Crédito das Fotos: Wilian Aguiar
Relato pessoal sobre a auto-imagem das bailarinas
Por Patricia Alegre
Recentemente andei mexendo em álbuns de fotografias de 15, 20 anos atrás, de minha adolescência bailarina. Embora essas fotos fossem registros de momentos muito felizes de minha vida na dança, mesmo lembrando delas com carinho e tendo tido vontade de revisitá-las, por todos esses anos evitei olhar para elas. Tinha um medo oculto do que veria ali.
Dos meus 12 até os 20 e poucos anos, tive a plena convicção de que meu corpo não era adequado para o balé. Um comentário recorrente de jurados de festivais competitivos que participei era: “precisa cuidar do físico”. Ou seja: para dançar e ter uma melhor nota na competição, precisava ter um corpo semelhante a um modelo que aqueles jurados consideravam ideal para o balé clássico. Anos depois, quando resolvi abrir o álbum, continuava com a ideia que que, ao encarar aquelas imagens veria em mim uma bailarina gorda, como diziam não só os jurados mas os coreógrafos, alguns professores (não todos!), colegas e eu mesma.
Patricia Alegre em A Bela adormecida. Crédito da foto: Renato Hatsushi
Para minha surpresa, quando tive a coragem de olhar as fotos, não vi nenhuma gorda. Nem eu, nem minhas colegas de dança. Vi adolescentes e jovens adultas apaixonadas por uma arte. Rememorei aquelas experiências tão especiais. Porém, lamentei o fato de naquela época não ter reconhecido e aproveitado mais minha paixão pela dança justamente por não me considerar suficientemente magra, a ponto de por anos nem querer olhar para aqueles registros. Ficou claro que minha auto-imagem era distorcida. E mesmo que estivéssemos todas “acima do peso”, não haveria justificativa para a repulsa. Eram pessoas fazendo algo que amam. O “estar gorda” ou “estar magra” nem deveria entrar em jogo.

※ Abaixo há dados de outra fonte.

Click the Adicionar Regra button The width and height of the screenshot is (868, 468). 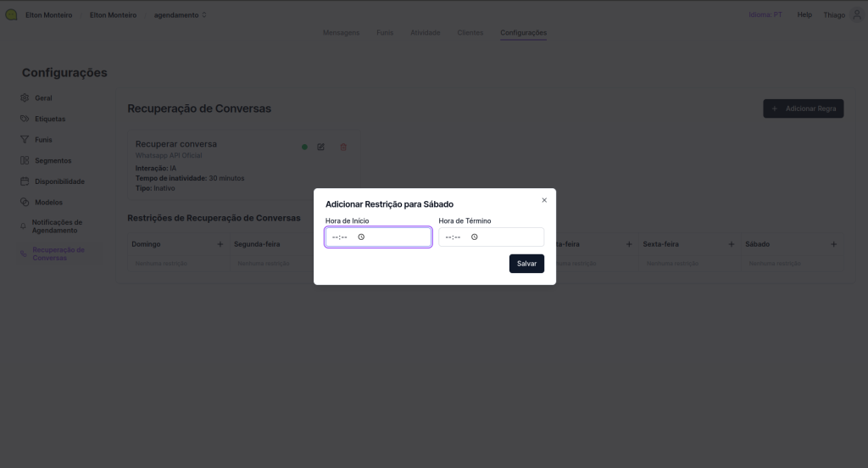[803, 109]
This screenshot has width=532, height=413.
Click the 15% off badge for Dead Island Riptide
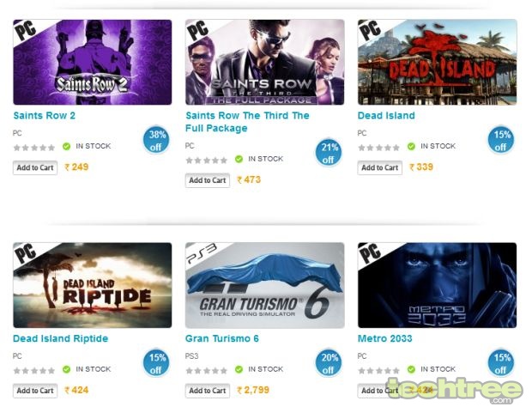tap(156, 363)
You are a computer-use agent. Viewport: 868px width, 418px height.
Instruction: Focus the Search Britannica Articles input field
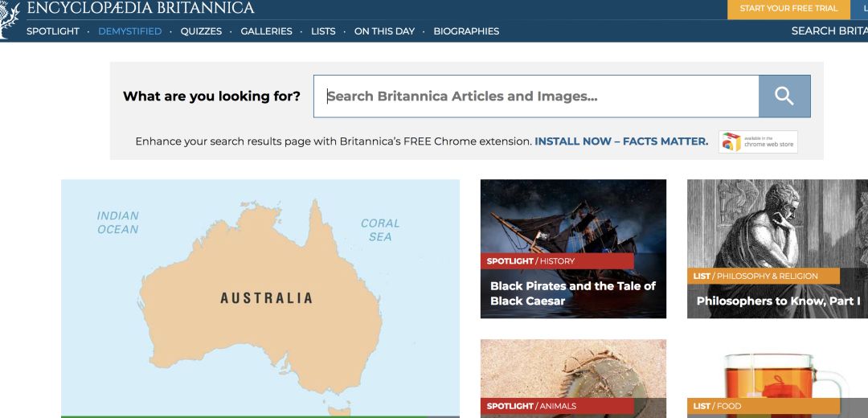pyautogui.click(x=535, y=96)
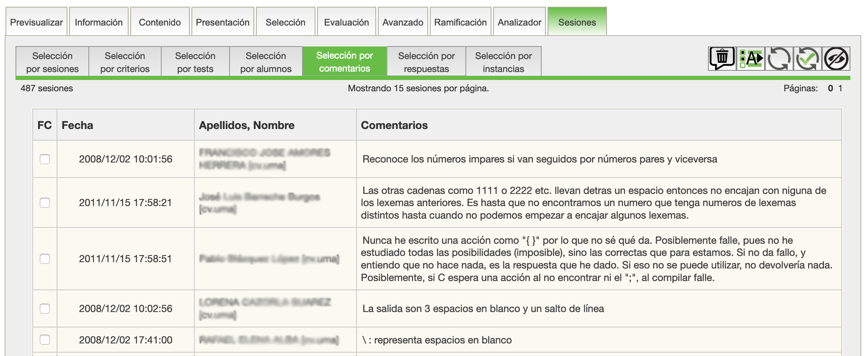Screen dimensions: 868x356
Task: Click the checklist with letter A icon
Action: [x=751, y=59]
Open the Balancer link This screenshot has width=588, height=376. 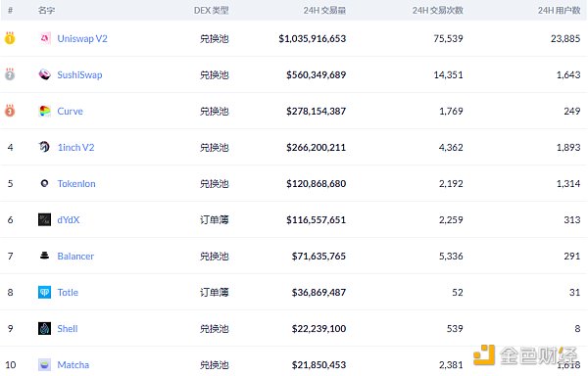(x=75, y=257)
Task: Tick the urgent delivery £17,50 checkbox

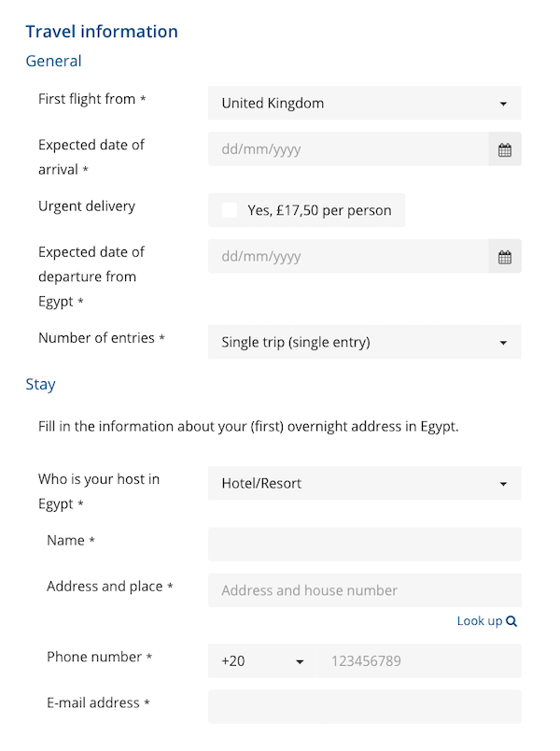Action: 230,210
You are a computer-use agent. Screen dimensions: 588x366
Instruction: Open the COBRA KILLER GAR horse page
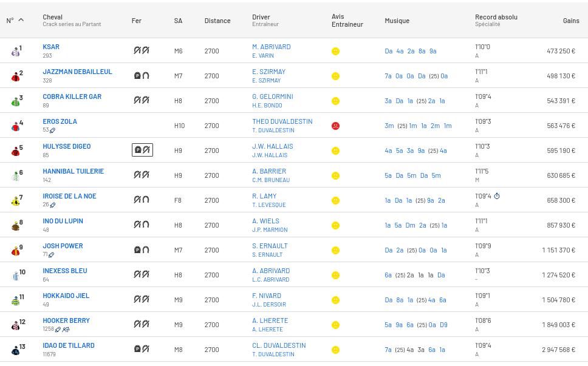(72, 97)
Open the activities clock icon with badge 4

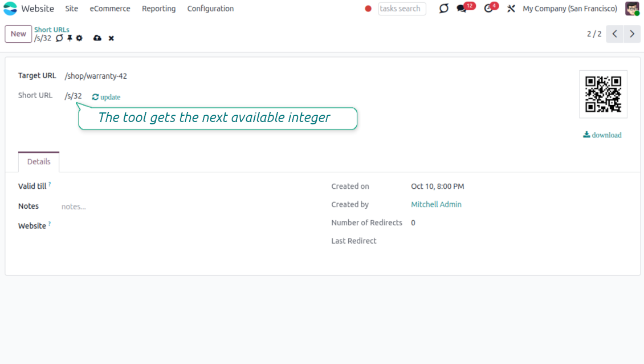(x=488, y=9)
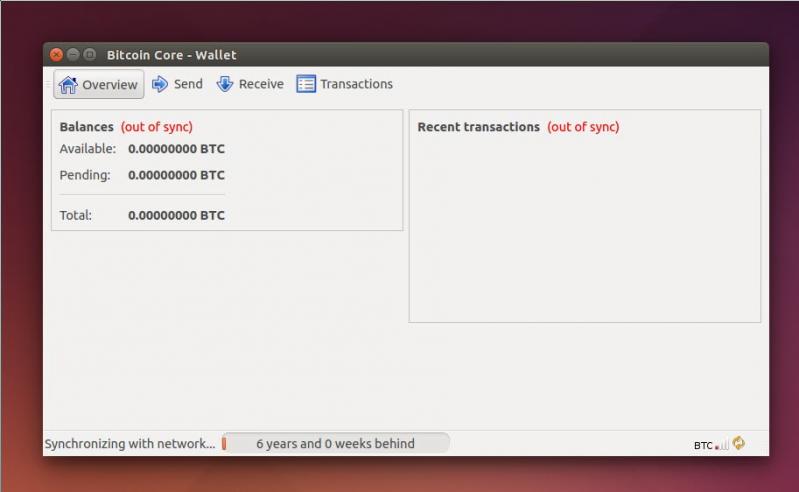The width and height of the screenshot is (799, 492).
Task: Click the '6 years and 0 weeks behind' progress bar
Action: pyautogui.click(x=335, y=443)
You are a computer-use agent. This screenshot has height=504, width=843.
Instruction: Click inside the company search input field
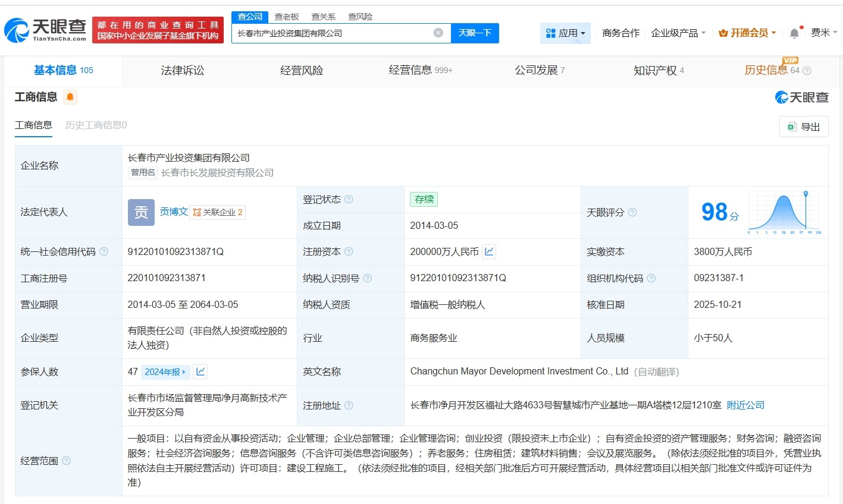point(333,33)
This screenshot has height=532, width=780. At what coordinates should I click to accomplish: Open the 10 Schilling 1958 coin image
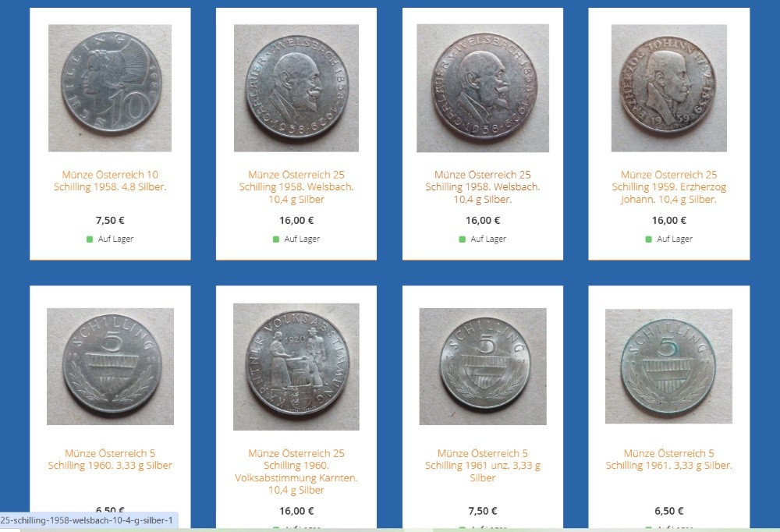110,88
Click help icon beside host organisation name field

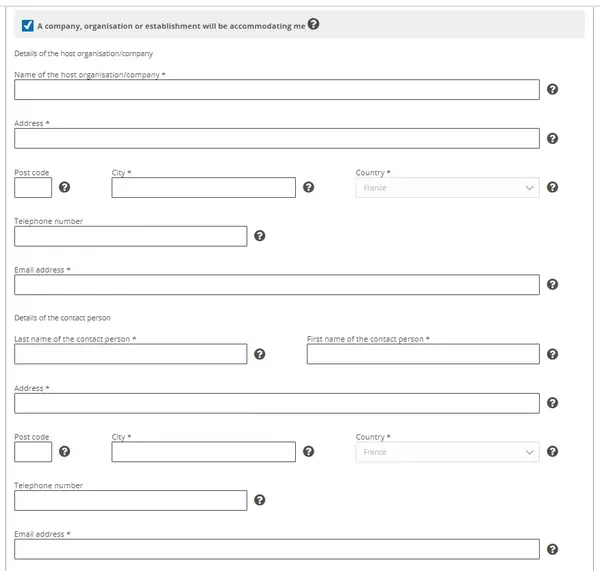coord(553,90)
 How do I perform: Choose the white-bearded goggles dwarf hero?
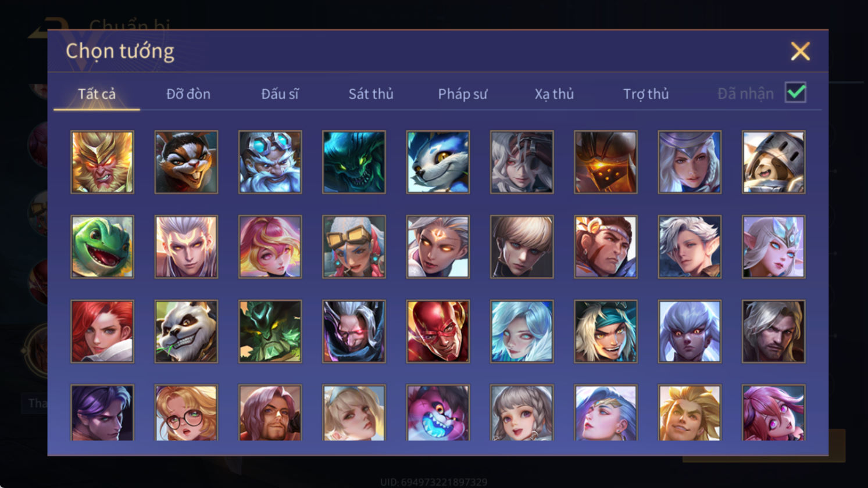(270, 162)
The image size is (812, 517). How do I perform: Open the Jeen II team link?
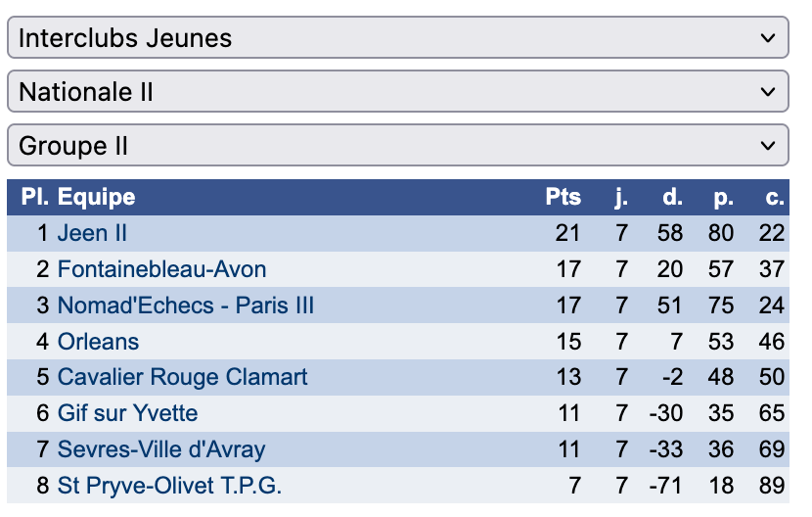pos(92,233)
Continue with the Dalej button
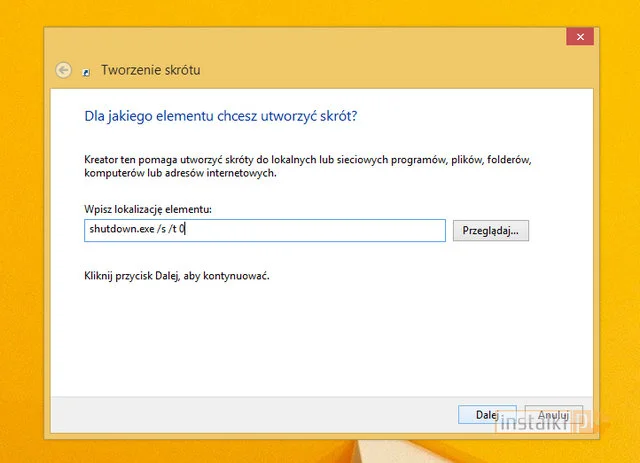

Mas infelizmente entra, e não só no balé, já que esse ideal de magreza está em toda parte e afeta a auto-imagem principalmente das mulheres.
Eu nunca tive nenhum transtorno alimentar e nunca fui uma pessoa que leva dieta muito a sério, mesmo sabendo que isso me custaria dançar na fila de trás ou perder aquele papel principal. Talvez porque – por sorte – esse padrão estético nunca me convenceu.
Ainda assim, tinha como ideal para o balé clássico a magreza das bailarinas que via nos vídeos das grandes companhias, ou daquelas que ganhavam os primeiros prêmios nos festivais. Por isso o medo oculto de revisitar as fotos permaneceu até outro dia. Isso é muito sério e precisa ser debatido. E mesmo que eu fosse de fato gorda, não deveria ser um motivo de vergonha, apesar do padrão preestabelecido pelo balé e pela sociedade.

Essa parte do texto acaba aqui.